Había venido a pasar un mes para hacer algún dinero esquilando ovejas durante lo más oscuro del invierno -un trabajo que daba lo suficiente para que nuestra pequeña familia y nuestro cortijo en Andalucía pudiesen ir tirando durante el resto del año. Parecía que yo estaba condenado a este purgatorio anual. Para vivir en nuestro cortijo de montaña de Andalucía no hacía falta mucho ya que, gracias a que contábamos con sus productos para mantenernos, teníamos pocos gastos y facturas que pagar, pero prácticamente no le sacábamos ningún dinero. Nunca parecía haber bastante para hacer frente a las diferentes crisis domésticas que nos acosaban, por ejemplo cuando se averiaban el generador o la nevera de gas, cuando un jabalí destrozaba nuestra nueva cerca de tela metálica, o cuando los perros hacían trizas uno de los adorados zapatos de flamenco de Chloë. Por eso estos viajes a Suecia resultaban esenciales.
Mientras conducía rumbo a Norrskog iba reflexionando, al igual que había hecho todos y cada uno de los años anteriores, sobre otras posibles maneras de obtener dinero en efectivo. Este año tenía una nueva posibilidad, pues había enviado a unos amigos editores de Londres unas cuantas historias que había escrito sobre la vida en nuestro cortijo. Me preguntaba qué pensarían sobre mis páginas manuscritas -probablemente, que había demasiadas cosas sobre ovejas y perros- y me permití el lujo de ponerme a soñar despierto (aunque en Suecia la profunda oscuridad de las tardes de invierno invitan más a soñar dormido) en un contrato editorial y un cheque. Entretanto, muerto de cansancio, me mantenía ojo avizor por si aparecía algún alce.
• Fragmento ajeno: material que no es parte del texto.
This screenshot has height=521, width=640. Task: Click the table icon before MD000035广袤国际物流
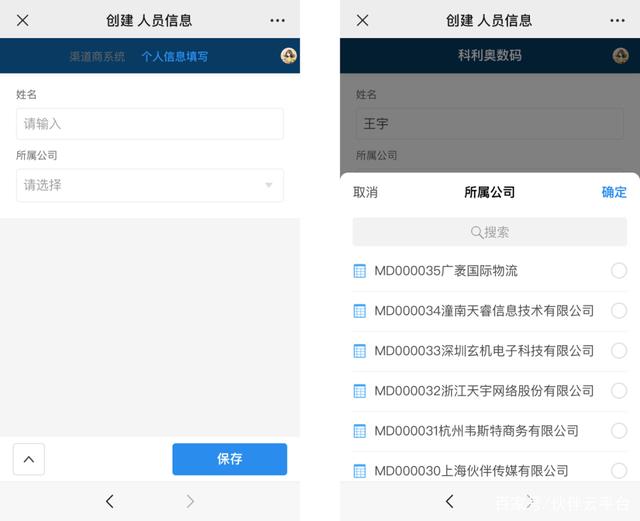[x=360, y=271]
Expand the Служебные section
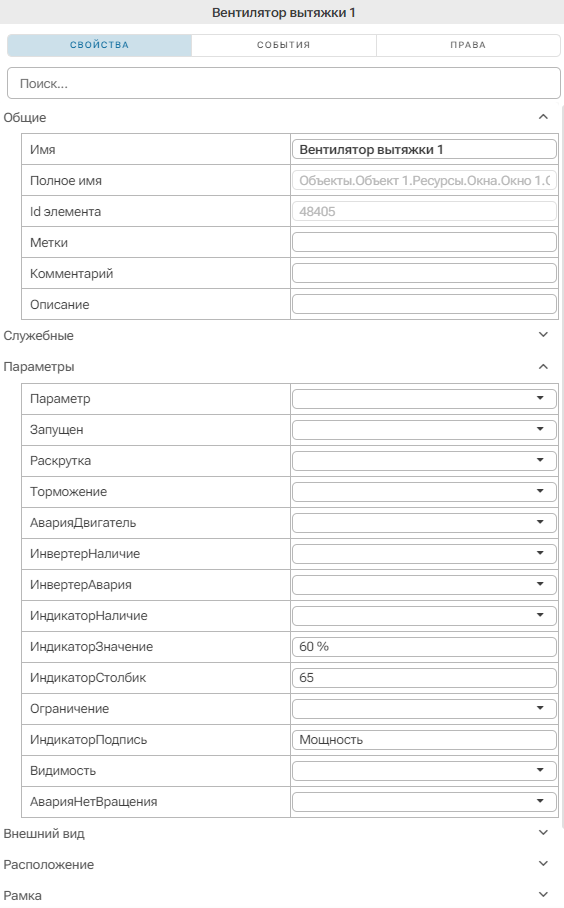 [x=543, y=335]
Los alces suponen un gran peligro en las carreteras suecas. No puedes asegurarte contra ellos porque las carreteras están literalmente plagadas de estos animales. Surgen de pronto entre los árboles y de un salto se plantan justo delante del coche -tan solo un par de segundos de aviso y ahí los tienes. Cuando tienes mala suerte, el coche les golpea en las patas y les hace perder el equilibrio -un gran alce es como un caballo gigante con cornamenta- tras lo cual, pasando como bólidos por encima del capó, se te cuelan en la cabina a través del parabrisas.